Are "Good Girls" Making a Comeback?

Have we finally had enough of Madonna, Britney Spears, Lindsay Lohan and their foul-mouthed, oversexed, over-popped, partying ilk? Could it be that even young America is looking for "the good girl" to make a return to center stage?

Well, in an article for The Daily Beast (not a conservative source, by any means) Marisa Meltzer does indeed argue that "Good Girls Are Back."

...Sex will always sell. This decade has been dominated by raunch culture, which, as defined by Ariel Levy in her excellent book Female Chauvinist Pigs, is women making sex objects of other women and of themselves. “Sex appeal,” Levy writes, “has become a synecdoche of all appeal.” It’s “empowering” women (as well as a lot of impressionable young girls) to wear a shirt with the Hustler logo, take cardio striptease classes, or get an $80 Brazilian wax. It’s Heidi Pratt with a bunny tan line on the cover of Playboy or the breakout stardom of fellow Playboy alumna Kendra Baskett.

But lately, raunch culture appears to be in remission. In its place is a new cultural paradigm: the nice girl.


Instead of being photographed getting carried out of bars at last call, nice girls, like Harry Potter star Emma Watson, enroll in Ivy League schools (she’s headed to Brown). They, like Disney singer/actress Demi Lovato, give interviews about being bullied in school and how much they love their parents and best friends. They wear purity rings to show the world just how virginal they are, like American Idol’s Jordin Sparks. They are everywhere in teen culture: Abigail Breslin, Emma Roberts, Dakota Fanning, Taylor Swift, iCarly’s Miranda Cosgrove.


An adherence to modesty—the antithesis of the thong—is also intrinsic to the nice girl package, and we’ve seen it in the jumpsuits and maxi dresses in fashion this summer.

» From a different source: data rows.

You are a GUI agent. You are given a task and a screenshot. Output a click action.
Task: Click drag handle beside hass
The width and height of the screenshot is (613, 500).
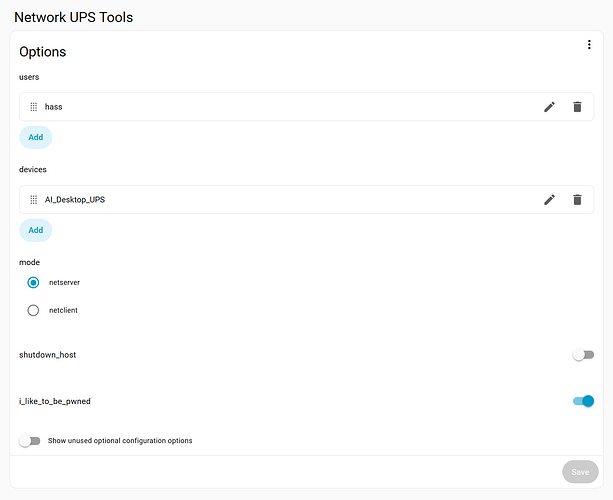tap(34, 107)
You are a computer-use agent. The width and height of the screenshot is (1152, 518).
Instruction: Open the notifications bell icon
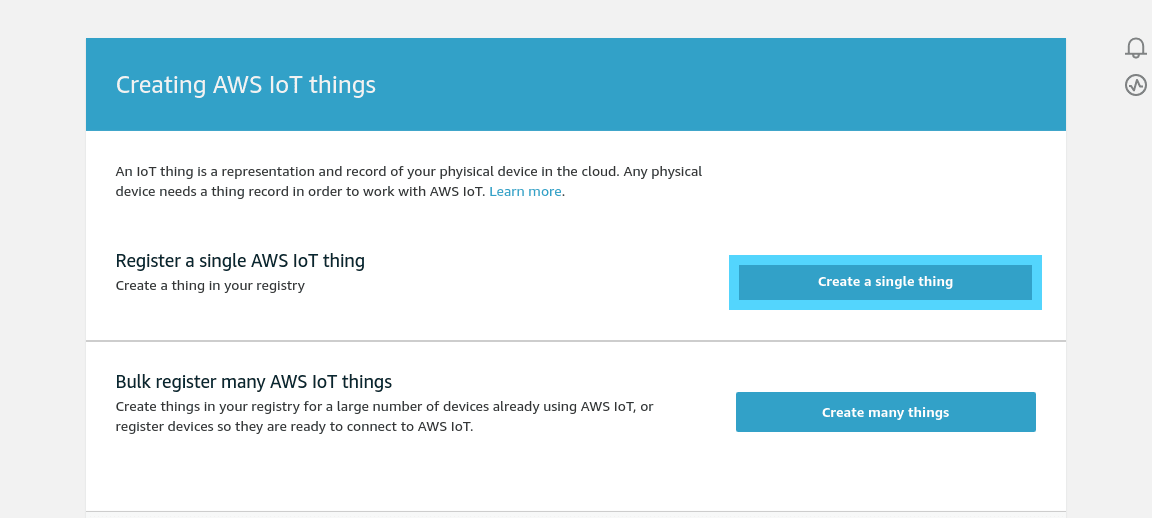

The September issue of Teen Vogue, a magazine that has always championed niceness, has a story about how its readers can set appropriate boundaries with teachers, coaches, bosses, and other authority figures...


Now it's not much of a surprise that Meltzer eventually takes a few shots at good girls. (She is, after all, the co-author of a book called How Sassy Changed My Life.) But her criticisms are unfounded and, to be frank, rather bizarre. Meltzer believes, for instance, that "all this niceness can be stifling" and "the problem with nice is that it doesn’t particularly encourage a full range of emotions."

There's also this gem: "Nice girl culture doesn’t give much in the way of advice for how to deal with normal conflict or disappointment." Come again? "Nice girl" virtues like patience, hope, humility, other-directedness, forgiveness, spirituality, and self-control aren't relevant to conflict and disappointment? Does Meltzer prefer throwing tantrums, getting stoned or going on a buying binge?

No, I'm afraid that the conclusions of Meltzer's article end up to be self-serving; that is, she uses the return of the "good girl" to help her try and sell her own idea of the "sassy girl" -- an Alice in Wonderland with occasional dashes of Britney and Lindsay to keep her interesting.

Nevertheless, Meltzer's lead paragraphs are revealing. Perhaps there is a new niceness emerging from the vulgarity of recent decades. That would certainly be a hopeful and well, a very nice thing for American girls...and boys.